In the future, companies taking federal aid will be split into two groups: the ones that take small chunks of widely available bailout cash, and the ones that are so financially unstable that they need to negotiate special, larger packages just for themselves. That second category would differentiate firms like AIG, Citigroup and Bank of America, which all secured special emergency aid grants from the feds last fall in addition to taking money from the Troubled Assets Relief Program, from the dozens of other banks that have taken bailout money. The $500,000 limit will apply more strictly to the latter type of companies; firms that just take part in regular bailouts will be able to waive the limit if their shareholders vote to do so and if they make their overall compensation strategy public. Companies that take public money will still be able to grant stock options, but their executives won't be able to cash in those options until the government has been paid back for its assistance, or -- if they never manage to pay back the aid -- until Treasury decides the options have been held long enough to persuade managers to pay attention to the long-term health of their firm. The days of making a quick buck and cashing out even when everyone else is losing, in other words, are supposed to be over.
"This is America," Obama said. "We don't disparage wealth. We don't begrudge anybody for achieving success. And we believe that success should be rewarded. But what gets people upset -- and rightfully so -- are executives being rewarded for failure. Especially when those rewards are subsidized by U.S. taxpayers."
Government rules will also require firms that take public money to publish a policy governing lavish expenses and fringe benefits, a provision that's supposed to mean banks won't spend $1.2 million decorating their CEOs' offices. There's no firm prohibition of frivolous overspending, but officials said exposure and "transparency" -- that favorite Obama buzzword -- would prevent it.
The rules don't need approval from Congress, because they'll be part of direct negotiations between the Treasury and any companies that take aid in the future, but since a recent poll found widespread revulsion at the idea of big bonuses for executives of bailed-out companies, no one who depends on the approval of voters to keep their own job is likely to object. There were, of course, hardly any rules imposed as part of the first wave of government bailouts, thanks to the influence of the George W. Bush White House. But those are so unpopular now that Obama and Treasury Secretary Tim Geithner had to get the pay limits out before the administration went back to ask Congress to fund more financial rescues. "Those are unlikely to be the last situations that we, as a country, will face before this financial crisis is resolved," an administration official said of the bailouts. "Those are cases where, as the president says, people are essentially asking for public dollars. And with those public dollars should come greater accountability to the public."

● **Items**:

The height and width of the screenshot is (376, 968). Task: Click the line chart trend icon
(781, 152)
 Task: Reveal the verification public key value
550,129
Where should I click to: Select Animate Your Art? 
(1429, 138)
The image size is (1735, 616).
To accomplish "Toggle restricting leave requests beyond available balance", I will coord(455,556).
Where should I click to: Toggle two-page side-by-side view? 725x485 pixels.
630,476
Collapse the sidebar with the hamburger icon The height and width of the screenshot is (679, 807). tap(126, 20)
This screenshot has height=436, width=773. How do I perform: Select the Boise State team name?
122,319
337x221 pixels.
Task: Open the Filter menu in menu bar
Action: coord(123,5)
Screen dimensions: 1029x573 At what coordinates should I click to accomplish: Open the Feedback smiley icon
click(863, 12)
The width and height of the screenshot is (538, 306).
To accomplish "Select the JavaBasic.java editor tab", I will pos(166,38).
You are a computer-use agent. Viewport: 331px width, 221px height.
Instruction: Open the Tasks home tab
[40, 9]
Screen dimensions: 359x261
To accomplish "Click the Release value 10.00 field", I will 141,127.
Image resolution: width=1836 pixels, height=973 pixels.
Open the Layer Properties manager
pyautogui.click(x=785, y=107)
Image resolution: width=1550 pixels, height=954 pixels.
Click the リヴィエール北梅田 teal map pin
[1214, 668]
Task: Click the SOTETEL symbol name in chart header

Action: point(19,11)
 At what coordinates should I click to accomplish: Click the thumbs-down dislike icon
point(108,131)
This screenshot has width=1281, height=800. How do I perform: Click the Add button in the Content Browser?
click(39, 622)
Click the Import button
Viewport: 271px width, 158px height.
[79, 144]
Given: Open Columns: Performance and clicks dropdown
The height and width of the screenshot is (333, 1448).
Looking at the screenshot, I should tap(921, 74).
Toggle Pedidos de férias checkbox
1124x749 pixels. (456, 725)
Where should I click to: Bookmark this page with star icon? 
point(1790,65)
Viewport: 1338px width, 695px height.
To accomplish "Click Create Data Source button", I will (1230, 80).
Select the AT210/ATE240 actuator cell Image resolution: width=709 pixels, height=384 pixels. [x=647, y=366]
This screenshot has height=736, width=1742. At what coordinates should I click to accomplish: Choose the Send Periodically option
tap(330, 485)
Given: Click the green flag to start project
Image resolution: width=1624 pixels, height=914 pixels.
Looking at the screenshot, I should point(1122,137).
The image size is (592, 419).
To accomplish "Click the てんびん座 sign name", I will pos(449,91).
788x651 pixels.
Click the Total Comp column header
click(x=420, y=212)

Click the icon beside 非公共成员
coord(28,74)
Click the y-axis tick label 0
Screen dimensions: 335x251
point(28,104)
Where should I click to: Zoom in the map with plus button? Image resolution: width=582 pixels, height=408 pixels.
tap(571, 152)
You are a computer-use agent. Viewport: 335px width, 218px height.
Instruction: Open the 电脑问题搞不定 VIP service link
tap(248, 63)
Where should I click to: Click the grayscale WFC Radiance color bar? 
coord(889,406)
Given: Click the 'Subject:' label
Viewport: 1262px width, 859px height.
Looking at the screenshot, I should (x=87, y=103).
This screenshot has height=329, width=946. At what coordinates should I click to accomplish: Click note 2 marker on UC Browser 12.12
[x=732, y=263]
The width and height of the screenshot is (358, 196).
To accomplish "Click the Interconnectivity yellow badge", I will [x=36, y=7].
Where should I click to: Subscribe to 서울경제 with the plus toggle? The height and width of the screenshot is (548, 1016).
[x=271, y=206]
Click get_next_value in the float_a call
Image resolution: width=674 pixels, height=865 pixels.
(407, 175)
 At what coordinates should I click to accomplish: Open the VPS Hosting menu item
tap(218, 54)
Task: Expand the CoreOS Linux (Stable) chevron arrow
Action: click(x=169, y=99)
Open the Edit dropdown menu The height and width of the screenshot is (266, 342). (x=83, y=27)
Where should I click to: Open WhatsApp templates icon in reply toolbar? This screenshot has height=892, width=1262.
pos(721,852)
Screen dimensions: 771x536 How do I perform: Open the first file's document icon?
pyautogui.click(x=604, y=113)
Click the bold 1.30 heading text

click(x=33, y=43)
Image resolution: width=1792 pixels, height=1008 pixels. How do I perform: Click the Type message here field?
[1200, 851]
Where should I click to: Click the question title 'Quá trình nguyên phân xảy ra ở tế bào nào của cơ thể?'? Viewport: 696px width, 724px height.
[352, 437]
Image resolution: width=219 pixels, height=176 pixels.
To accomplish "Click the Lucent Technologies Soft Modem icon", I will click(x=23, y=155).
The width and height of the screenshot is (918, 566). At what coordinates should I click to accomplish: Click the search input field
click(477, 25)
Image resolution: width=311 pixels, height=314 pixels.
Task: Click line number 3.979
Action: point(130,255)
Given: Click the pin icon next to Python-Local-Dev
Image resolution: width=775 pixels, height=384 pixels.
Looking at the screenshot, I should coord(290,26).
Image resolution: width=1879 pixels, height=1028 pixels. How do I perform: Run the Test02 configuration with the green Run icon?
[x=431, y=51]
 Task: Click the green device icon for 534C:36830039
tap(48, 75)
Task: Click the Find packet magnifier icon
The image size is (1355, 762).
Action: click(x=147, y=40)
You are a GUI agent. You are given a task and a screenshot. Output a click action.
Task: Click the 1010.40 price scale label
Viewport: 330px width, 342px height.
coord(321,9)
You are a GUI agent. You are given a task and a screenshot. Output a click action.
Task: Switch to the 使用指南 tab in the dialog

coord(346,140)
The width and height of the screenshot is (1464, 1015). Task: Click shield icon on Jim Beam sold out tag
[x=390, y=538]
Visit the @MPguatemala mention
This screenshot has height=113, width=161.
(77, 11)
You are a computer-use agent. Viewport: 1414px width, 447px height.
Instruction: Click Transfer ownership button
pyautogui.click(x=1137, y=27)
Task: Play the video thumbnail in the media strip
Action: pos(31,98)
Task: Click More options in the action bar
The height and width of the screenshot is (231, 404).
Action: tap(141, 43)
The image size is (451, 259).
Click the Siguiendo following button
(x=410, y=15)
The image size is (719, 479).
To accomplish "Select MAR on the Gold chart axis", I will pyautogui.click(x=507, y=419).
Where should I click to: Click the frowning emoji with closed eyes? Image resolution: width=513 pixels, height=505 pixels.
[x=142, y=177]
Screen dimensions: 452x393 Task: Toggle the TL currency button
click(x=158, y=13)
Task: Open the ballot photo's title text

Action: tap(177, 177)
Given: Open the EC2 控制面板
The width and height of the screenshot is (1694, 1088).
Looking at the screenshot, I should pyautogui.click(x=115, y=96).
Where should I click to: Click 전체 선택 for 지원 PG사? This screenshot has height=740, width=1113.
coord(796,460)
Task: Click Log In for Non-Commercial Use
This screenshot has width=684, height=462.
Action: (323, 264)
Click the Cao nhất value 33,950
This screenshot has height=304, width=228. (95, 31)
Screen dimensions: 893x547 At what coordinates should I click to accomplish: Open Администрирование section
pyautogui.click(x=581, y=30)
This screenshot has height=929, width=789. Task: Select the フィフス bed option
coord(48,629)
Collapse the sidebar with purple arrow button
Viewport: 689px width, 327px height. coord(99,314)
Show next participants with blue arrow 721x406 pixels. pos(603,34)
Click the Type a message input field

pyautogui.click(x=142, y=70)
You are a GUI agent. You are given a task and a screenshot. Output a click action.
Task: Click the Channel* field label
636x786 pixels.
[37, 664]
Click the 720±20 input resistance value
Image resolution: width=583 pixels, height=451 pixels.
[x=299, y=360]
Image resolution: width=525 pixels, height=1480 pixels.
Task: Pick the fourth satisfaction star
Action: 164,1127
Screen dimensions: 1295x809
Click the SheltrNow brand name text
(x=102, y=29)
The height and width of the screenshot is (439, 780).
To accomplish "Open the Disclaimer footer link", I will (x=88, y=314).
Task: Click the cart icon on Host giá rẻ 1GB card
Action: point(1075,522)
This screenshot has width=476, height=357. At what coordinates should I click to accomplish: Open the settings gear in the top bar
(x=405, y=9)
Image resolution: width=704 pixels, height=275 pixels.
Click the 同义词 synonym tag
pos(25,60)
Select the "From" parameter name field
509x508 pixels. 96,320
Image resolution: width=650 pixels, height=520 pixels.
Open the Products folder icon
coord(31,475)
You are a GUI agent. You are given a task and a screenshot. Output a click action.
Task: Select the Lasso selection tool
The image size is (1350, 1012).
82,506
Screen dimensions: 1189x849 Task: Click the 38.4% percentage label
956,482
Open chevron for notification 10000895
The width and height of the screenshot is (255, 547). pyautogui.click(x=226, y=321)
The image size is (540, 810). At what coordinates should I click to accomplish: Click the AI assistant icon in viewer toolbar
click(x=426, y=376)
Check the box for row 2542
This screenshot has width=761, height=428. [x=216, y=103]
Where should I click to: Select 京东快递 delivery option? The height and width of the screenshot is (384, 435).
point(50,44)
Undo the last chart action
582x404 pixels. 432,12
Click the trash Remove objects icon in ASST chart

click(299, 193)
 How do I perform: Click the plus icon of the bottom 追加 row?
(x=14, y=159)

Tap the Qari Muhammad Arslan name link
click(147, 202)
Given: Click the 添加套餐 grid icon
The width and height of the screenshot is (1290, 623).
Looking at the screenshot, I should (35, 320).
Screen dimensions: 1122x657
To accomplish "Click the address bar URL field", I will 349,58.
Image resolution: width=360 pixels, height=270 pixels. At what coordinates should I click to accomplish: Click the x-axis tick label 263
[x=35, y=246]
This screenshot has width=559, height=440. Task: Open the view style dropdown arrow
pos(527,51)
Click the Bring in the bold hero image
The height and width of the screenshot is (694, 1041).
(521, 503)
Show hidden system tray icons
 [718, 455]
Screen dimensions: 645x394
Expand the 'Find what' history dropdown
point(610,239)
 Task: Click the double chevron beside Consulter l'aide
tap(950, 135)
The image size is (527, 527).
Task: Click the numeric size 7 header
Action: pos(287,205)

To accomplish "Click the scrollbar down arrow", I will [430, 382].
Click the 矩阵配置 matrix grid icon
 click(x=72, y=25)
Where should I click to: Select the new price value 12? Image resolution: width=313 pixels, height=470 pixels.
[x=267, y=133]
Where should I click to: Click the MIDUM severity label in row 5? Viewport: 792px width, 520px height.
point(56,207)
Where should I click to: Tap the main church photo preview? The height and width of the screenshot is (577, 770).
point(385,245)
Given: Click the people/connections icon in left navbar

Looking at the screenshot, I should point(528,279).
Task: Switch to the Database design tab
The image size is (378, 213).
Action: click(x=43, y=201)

● **List of tasks**:
A - Could you repeat the article on bailout executive pay word for word, starting at "Government rules will" and ending at "would prevent it."?
B - Can you carry on the article on bailout executive pay from the point where it stops?

● **Responses in order**:
A -
Government rules will also require firms that take public money to publish a policy governing lavish expenses and fringe benefits, a provision that's supposed to mean banks won't spend $1.2 million decorating their CEOs' offices. There's no firm prohibition of frivolous overspending, but officials said exposure and "transparency" -- that favorite Obama buzzword -- would prevent it.

B -
That message didn't go over so well with some high-finance types. "No one goes into Wall Street to save the world," Meredith Whitney, an analyst with Oppenheimer & Co., told Bloomberg Television. "Compensation is the motivating factor." A headhunter for financial workers whined to the New York Times that "$500,000 is not a lot of money, particularly if there is no bonus." Administration officials say the new rules will be enforced by the same Treasury employees who enforce other laws and regulations at banks, many of whom work on the premises of the firms they're overseeing. There aren't any plans to add new compliance officers to make sure the pay limits are being followed, though. For now, since the rules were just put in place, no banks are subject to them yet.
Administration officials, though, said they weren't worried that the limits would keep companies from taking aid if they needed it. It doesn't seem that anyone -- except the Wall Street bankers whose checkbooks (and second mortgages, and private school tuitions, and sports cars) will take a hit -- is particularly concerned about what the new rules might mean within the financial industry. If anything, the administration indicated it would probably try to crack down more on pay when it rolls out longer-term reforms later in the year. The critics may be right; top executives who used to make tens of millions of dollars a year may not want to stay at firms that can pay them only half a million. But if those executives didn't expect their compensation -- which is supposed to be tied, in theory, to their companies' performance -- to drop after the markets tanked last year, and didn't plan their personal budget well enough that they could sock away a few million bucks during the fat years, do you really want them in charge of your 401K, anyway?